The Organised Labour says it is pushing for an annual increase to the N70,000 minimum wage paid to workers in Nigeria.

Labour said it is important that the minimum wage paid to workers reflects a yearly inflation rise.

“What we are pushing on for Labour is that instead of you (the government) waiting for five years to increase the minimum wage, you will now look at the inflation of the last five years and try to make some adjustments; why can’t we reflect the inflation on an annual basis?” TUC boss Festus Osifo said on Channels Television’s Politics Today.

The President of the Trade Union Congress (TUC) said members of the organization and their colleagues in the Nigeria Labour Congress (NLC) had begun talks about this.

“For example, we have entered January 2025; by the 15th of January 2025, the National Bureau of Statistics is going to release the inflation figure for December,” he explained.

“So, what we are pushing for as Labour is that, if, for example, the inflation figure is 35 percent, apply that 35 percent to the ₦70,000 minimum wage to reflect the actual value.

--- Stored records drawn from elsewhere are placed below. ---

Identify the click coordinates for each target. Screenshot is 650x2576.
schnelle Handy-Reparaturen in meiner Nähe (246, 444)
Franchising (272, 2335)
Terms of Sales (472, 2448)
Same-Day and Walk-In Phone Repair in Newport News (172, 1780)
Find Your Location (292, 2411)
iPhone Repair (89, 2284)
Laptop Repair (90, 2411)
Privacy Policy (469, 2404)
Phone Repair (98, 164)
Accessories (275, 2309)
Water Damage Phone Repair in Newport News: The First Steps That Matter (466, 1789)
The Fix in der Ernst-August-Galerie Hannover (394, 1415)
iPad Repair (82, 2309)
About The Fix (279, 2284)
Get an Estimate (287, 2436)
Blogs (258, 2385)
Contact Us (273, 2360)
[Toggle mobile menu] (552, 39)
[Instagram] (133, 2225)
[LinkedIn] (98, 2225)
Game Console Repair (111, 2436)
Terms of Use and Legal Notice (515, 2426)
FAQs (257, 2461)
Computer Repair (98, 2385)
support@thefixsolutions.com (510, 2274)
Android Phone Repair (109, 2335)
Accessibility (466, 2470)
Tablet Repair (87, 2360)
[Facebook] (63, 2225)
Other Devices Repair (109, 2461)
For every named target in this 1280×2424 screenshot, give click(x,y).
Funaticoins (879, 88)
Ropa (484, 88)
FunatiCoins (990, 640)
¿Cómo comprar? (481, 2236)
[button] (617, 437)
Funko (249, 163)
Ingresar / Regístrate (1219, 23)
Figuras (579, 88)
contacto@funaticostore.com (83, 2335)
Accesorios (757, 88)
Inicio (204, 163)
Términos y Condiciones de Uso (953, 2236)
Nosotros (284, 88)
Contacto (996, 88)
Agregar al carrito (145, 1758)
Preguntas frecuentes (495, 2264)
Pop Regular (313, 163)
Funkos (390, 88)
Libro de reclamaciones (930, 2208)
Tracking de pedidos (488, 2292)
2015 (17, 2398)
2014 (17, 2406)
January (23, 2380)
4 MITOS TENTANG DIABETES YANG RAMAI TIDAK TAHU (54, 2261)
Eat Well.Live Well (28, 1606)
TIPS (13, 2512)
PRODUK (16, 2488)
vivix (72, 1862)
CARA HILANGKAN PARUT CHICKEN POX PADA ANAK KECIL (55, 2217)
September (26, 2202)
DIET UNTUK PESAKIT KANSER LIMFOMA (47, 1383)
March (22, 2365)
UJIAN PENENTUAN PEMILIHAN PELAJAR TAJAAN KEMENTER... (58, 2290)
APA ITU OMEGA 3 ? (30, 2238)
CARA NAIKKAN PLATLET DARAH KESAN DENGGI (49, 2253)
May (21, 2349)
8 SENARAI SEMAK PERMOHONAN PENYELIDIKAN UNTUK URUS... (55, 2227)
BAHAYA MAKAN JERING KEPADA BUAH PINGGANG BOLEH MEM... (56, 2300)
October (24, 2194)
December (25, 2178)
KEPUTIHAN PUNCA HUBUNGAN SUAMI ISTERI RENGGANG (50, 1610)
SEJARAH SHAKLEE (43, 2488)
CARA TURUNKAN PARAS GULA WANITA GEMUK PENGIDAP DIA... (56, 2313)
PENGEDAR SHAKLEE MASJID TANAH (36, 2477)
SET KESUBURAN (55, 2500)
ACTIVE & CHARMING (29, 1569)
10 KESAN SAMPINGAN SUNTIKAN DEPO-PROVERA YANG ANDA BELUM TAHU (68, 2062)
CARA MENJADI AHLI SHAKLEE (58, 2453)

“When we get to 2026, you will also do similar application. That is actually what we are pushing. We shouldn’t be waiting for five years.

“In the new Act, now is three years to make those adjustments, but we could be doing them systemically by applying the inflation as of December of the preceding year to what the minimum wage is.

“This is part of the position we can also canvass this year. We started the conversation last year but will continue in 2025.”

In July 2024, after months of protracted talks, the Federal Government and labour unions reached a consensus figure of ₦70,000 minimum wage, which President Bola Tinubu later approved.

The increase came five years after the last review pegged it at ₦30,000. However, with the astronomic rise in the cost of living, attributed to a more than quadruple hike in energy costs and petrol subsidy removal, labour unions have argued that ₦70,000 cannot take any worker home and thus demanded a decent living wage.